It’s So Amazing

After reading It’s Not the Stork with my children, I had high hopes for It’s So Amazing, the next book in the series by Robie Harris, geared for ages 7 and up. I decided to read the book before sharing it with my children, as I wasn’t quite certain what the difference between the two books would be. For the most part, the book builds on information presented in It’s Not the Stork, with the added topics of puberty and HIV/AIDS.

Harris addresses HIV in her previous matter of fact manner. She also takes a similar view point for bringing up the terms of hetero- and homosexuality. After going over the basics of puberty and briefly discussing sexual intercourse, birth control is mentioned, which may be uncomfortable for some families. However, it is not a definitive guide, only mentioning condoms and birth control pills, and is more an opening to discuss the concept with your children, ending with the fact that abstinence is the only way to completely avoid pregnancy and sexually transmitted diseases.

I had the same complaint with this book as its predecessor in regards to its reference to intact penises as uncircumcised. In this book, she goes further to say that both are normal. While our society’s vernacular isn’t quite what it used to be, accepted would be a better term for circumcised penises than normal. Society accepts individuals with both intact and circumcised penises, but there is nothing normal about cutting off a part of someone’s body. She also once again mentions in her discussion of okay versus not okay touches that it is acceptable for a doctor or nurse to touch a child’s private parts. It is never acceptable for one person to touch another person without their permission.

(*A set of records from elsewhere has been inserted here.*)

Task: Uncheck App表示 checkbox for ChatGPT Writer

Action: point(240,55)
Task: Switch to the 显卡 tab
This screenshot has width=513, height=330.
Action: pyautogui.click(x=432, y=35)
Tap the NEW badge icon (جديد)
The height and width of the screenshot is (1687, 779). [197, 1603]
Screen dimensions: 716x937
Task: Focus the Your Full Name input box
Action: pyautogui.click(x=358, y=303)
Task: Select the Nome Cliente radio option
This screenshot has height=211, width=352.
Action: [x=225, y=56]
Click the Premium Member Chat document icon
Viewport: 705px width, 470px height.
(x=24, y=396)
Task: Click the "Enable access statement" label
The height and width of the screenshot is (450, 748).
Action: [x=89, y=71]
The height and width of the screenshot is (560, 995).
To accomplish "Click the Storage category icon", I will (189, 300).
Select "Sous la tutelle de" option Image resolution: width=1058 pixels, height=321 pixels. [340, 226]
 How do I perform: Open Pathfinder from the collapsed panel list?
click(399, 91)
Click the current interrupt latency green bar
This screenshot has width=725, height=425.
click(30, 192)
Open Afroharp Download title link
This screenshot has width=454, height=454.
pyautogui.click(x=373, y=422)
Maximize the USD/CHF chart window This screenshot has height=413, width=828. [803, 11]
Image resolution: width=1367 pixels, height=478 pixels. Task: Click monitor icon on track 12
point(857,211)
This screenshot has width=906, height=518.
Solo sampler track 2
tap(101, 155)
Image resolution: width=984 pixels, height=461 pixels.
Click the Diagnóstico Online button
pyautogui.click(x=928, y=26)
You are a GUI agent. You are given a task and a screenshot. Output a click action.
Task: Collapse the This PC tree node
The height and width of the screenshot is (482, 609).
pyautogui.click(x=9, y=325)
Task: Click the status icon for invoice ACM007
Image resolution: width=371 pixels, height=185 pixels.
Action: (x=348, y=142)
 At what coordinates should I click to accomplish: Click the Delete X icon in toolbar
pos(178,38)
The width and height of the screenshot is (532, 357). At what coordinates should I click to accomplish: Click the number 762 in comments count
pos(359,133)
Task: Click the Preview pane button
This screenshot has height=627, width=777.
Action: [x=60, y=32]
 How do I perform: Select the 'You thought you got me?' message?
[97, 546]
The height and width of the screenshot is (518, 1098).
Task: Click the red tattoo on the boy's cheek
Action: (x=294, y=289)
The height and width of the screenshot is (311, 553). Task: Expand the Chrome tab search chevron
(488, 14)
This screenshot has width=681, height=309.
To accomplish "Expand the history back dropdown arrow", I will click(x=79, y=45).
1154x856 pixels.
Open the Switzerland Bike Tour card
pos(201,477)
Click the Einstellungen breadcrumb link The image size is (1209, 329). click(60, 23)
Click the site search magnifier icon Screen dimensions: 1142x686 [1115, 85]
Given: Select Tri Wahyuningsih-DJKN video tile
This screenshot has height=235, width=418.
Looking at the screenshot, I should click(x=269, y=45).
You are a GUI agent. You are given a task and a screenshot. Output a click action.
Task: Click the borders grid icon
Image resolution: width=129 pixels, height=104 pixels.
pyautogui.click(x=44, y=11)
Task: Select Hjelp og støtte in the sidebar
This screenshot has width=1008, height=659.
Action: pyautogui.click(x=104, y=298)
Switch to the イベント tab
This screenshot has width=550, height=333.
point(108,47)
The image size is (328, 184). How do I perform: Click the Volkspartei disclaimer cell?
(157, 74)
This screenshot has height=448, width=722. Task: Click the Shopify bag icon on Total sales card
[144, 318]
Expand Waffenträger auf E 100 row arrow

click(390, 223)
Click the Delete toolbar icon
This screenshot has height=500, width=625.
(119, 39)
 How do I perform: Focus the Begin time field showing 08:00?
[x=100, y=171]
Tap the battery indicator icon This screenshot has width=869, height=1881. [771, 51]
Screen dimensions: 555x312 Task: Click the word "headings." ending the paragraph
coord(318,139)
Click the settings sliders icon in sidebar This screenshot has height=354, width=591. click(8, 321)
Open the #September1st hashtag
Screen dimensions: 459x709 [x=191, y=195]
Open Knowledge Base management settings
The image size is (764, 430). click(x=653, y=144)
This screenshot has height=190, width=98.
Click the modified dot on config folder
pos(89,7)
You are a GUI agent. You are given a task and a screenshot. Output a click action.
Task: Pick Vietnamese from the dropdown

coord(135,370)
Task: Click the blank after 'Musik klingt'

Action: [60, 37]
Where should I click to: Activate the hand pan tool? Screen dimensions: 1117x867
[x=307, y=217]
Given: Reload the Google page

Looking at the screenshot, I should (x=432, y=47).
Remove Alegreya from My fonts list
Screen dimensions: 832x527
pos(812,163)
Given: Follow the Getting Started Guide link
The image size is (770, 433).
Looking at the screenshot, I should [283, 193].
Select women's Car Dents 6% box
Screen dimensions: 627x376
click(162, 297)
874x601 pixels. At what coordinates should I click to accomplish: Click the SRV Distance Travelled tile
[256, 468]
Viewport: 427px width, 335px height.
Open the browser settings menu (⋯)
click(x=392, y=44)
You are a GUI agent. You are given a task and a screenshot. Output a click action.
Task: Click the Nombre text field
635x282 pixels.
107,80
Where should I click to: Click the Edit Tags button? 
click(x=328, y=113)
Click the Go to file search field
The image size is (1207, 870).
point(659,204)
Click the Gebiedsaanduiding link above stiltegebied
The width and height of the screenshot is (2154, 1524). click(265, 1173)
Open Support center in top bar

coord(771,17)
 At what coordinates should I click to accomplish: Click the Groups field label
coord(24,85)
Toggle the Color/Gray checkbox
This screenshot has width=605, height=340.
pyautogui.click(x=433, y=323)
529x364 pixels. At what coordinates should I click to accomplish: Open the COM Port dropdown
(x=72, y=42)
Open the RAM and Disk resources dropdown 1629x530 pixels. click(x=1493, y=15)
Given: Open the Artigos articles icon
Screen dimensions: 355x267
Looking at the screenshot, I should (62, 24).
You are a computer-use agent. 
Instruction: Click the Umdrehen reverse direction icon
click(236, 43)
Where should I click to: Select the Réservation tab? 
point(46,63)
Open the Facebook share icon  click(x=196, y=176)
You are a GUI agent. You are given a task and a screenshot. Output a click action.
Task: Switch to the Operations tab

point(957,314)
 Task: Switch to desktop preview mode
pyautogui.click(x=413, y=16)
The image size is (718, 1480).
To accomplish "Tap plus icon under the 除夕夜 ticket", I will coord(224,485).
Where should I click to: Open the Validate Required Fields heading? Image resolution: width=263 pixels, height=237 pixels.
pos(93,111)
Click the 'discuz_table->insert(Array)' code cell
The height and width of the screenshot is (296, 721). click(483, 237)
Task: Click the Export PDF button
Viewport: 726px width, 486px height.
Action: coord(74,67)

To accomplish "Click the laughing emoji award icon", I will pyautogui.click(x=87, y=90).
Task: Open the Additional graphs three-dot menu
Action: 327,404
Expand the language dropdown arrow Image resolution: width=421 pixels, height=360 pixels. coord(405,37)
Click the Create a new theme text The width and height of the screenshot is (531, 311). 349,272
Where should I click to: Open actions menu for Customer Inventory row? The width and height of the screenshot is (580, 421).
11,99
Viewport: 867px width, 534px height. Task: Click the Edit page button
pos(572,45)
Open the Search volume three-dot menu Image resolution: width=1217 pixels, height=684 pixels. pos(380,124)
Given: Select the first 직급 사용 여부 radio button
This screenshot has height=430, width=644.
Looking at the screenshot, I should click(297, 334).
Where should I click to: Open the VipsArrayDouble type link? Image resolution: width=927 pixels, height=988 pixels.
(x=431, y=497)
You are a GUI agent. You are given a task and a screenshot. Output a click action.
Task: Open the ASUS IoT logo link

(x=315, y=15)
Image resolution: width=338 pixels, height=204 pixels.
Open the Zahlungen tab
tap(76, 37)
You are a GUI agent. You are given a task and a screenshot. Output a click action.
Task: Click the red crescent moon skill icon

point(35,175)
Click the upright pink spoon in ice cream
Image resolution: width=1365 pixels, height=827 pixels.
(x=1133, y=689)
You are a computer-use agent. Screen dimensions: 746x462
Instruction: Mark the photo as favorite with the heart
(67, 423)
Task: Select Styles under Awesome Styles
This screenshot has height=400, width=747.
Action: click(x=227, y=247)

She also lost a little respect in this book by presenting to the mainstream crowd when it comes to childbirth. Not everyone chooses to have an attendant, which isn’t left as an unsaid option in this book. Women, in almost all cases except for when there are rare problems, are perfectly capable of birthing a child and do better when not inhibited and without interventions. Mainstream choices such as immediate cord cutting and delayed skin contact with the mother are also stated as fact rather than choice. While she mentions c-sections as an alternative birthing method, the word normal is once again inappropriately used. Surgery, while accepted, is never normal.

I ended up choosing not to share this book with my children. The greatest reason is that they haven’t shown any interest in discussing puberty more than we already have. They are still young, although we will probably be discussing the topic in greater detail in the next couple of years. However, I think there must be a better book out there for when they decide they do want to explore the topic in more depth.